Brief »
Word for word, restate the records that follow.
======== Information shown
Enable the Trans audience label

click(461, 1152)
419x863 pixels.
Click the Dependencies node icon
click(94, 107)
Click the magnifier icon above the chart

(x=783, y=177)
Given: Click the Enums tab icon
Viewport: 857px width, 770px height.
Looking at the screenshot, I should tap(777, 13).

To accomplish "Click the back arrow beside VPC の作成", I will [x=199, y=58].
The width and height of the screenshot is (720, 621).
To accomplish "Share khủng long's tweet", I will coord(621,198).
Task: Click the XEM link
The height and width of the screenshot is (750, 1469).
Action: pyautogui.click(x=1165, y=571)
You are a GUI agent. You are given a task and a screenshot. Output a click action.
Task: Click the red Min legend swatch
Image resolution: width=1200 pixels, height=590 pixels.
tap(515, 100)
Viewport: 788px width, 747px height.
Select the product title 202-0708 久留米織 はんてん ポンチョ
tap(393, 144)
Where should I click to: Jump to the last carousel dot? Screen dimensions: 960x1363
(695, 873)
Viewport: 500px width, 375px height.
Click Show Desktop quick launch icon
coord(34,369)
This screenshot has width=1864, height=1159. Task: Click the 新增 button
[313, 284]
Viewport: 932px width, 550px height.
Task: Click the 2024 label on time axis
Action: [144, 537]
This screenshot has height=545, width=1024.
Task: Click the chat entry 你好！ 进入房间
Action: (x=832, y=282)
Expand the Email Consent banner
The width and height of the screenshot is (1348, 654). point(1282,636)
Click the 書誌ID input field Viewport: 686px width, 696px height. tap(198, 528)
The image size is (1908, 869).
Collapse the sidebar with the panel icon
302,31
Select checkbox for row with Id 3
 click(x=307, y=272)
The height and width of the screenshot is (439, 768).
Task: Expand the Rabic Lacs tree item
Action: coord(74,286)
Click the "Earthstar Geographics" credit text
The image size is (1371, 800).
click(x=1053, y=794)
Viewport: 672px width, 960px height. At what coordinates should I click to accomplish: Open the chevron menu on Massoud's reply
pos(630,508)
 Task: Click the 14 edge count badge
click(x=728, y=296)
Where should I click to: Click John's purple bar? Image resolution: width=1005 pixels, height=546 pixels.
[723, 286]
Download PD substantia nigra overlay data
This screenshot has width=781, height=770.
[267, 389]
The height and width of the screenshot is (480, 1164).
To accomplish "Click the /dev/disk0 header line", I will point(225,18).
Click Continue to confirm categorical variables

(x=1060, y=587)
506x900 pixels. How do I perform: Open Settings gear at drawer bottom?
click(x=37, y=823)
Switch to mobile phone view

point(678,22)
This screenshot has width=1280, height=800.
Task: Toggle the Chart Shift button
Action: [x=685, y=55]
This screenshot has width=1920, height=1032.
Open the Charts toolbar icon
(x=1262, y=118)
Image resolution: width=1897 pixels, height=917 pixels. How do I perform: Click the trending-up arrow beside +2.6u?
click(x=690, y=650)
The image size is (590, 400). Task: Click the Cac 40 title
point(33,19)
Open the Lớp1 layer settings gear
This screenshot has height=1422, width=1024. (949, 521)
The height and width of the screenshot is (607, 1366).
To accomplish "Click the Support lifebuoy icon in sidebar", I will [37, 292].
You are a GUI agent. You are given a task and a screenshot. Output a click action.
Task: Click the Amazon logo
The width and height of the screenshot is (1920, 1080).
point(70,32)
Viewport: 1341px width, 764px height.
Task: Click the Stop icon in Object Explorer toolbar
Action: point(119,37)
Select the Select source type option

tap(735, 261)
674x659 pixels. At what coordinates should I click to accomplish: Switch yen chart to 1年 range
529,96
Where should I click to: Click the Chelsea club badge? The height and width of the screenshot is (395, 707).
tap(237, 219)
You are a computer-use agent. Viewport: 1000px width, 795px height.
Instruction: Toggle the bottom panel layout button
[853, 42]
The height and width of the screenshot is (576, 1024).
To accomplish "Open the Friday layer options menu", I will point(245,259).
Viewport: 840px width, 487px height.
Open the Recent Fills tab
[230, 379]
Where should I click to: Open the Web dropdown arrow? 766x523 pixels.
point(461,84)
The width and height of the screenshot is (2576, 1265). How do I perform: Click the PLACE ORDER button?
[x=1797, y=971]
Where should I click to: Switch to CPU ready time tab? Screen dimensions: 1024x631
================
Output of the exercise »
Enable the Trans audience label

click(461, 1152)
419x863 pixels.
Click the Dependencies node icon
click(94, 107)
Click the magnifier icon above the chart

(x=783, y=177)
Given: Click the Enums tab icon
Viewport: 857px width, 770px height.
Looking at the screenshot, I should tap(777, 13).

To accomplish "Click the back arrow beside VPC の作成", I will [x=199, y=58].
The width and height of the screenshot is (720, 621).
To accomplish "Share khủng long's tweet", I will coord(621,198).
Task: Click the XEM link
The height and width of the screenshot is (750, 1469).
Action: pyautogui.click(x=1165, y=571)
You are a GUI agent. You are given a task and a screenshot. Output a click action.
Task: Click the red Min legend swatch
Image resolution: width=1200 pixels, height=590 pixels.
tap(515, 100)
Viewport: 788px width, 747px height.
Select the product title 202-0708 久留米織 はんてん ポンチョ
tap(393, 144)
Where should I click to: Jump to the last carousel dot? Screen dimensions: 960x1363
(695, 873)
Viewport: 500px width, 375px height.
Click Show Desktop quick launch icon
coord(34,369)
This screenshot has width=1864, height=1159. Task: Click the 新增 button
[313, 284]
Viewport: 932px width, 550px height.
Task: Click the 2024 label on time axis
Action: [144, 537]
This screenshot has height=545, width=1024.
Task: Click the chat entry 你好！ 进入房间
Action: (x=832, y=282)
Expand the Email Consent banner
The width and height of the screenshot is (1348, 654). point(1282,636)
Click the 書誌ID input field Viewport: 686px width, 696px height. tap(198, 528)
The image size is (1908, 869).
Collapse the sidebar with the panel icon
302,31
Select checkbox for row with Id 3
 click(x=307, y=272)
The height and width of the screenshot is (439, 768).
Task: Expand the Rabic Lacs tree item
Action: coord(74,286)
Click the "Earthstar Geographics" credit text
The image size is (1371, 800).
click(x=1053, y=794)
Viewport: 672px width, 960px height. At what coordinates should I click to accomplish: Open the chevron menu on Massoud's reply
pos(630,508)
 Task: Click the 14 edge count badge
click(x=728, y=296)
Where should I click to: Click John's purple bar? Image resolution: width=1005 pixels, height=546 pixels.
[723, 286]
Download PD substantia nigra overlay data
This screenshot has width=781, height=770.
[267, 389]
The height and width of the screenshot is (480, 1164).
To accomplish "Click the /dev/disk0 header line", I will point(225,18).
Click Continue to confirm categorical variables

(x=1060, y=587)
506x900 pixels. How do I perform: Open Settings gear at drawer bottom?
click(x=37, y=823)
Switch to mobile phone view

point(678,22)
This screenshot has width=1280, height=800.
Task: Toggle the Chart Shift button
Action: [x=685, y=55]
This screenshot has width=1920, height=1032.
Open the Charts toolbar icon
(x=1262, y=118)
Image resolution: width=1897 pixels, height=917 pixels. How do I perform: Click the trending-up arrow beside +2.6u?
click(x=690, y=650)
The image size is (590, 400). Task: Click the Cac 40 title
point(33,19)
Open the Lớp1 layer settings gear
This screenshot has height=1422, width=1024. (949, 521)
The height and width of the screenshot is (607, 1366).
To accomplish "Click the Support lifebuoy icon in sidebar", I will [37, 292].
You are a GUI agent. You are given a task and a screenshot. Output a click action.
Task: Click the Amazon logo
The width and height of the screenshot is (1920, 1080).
point(70,32)
Viewport: 1341px width, 764px height.
Task: Click the Stop icon in Object Explorer toolbar
Action: point(119,37)
Select the Select source type option

tap(735, 261)
674x659 pixels. At what coordinates should I click to accomplish: Switch yen chart to 1年 range
529,96
Where should I click to: Click the Chelsea club badge? The height and width of the screenshot is (395, 707).
tap(237, 219)
You are a computer-use agent. Viewport: 1000px width, 795px height.
Instruction: Toggle the bottom panel layout button
[853, 42]
The height and width of the screenshot is (576, 1024).
To accomplish "Open the Friday layer options menu", I will point(245,259).
Viewport: 840px width, 487px height.
Open the Recent Fills tab
[230, 379]
Where should I click to: Open the Web dropdown arrow? 766x523 pixels.
point(461,84)
The width and height of the screenshot is (2576, 1265). How do I perform: Click the PLACE ORDER button?
[x=1797, y=971]
Where should I click to: Switch to CPU ready time tab? Screen dimensions: 1024x631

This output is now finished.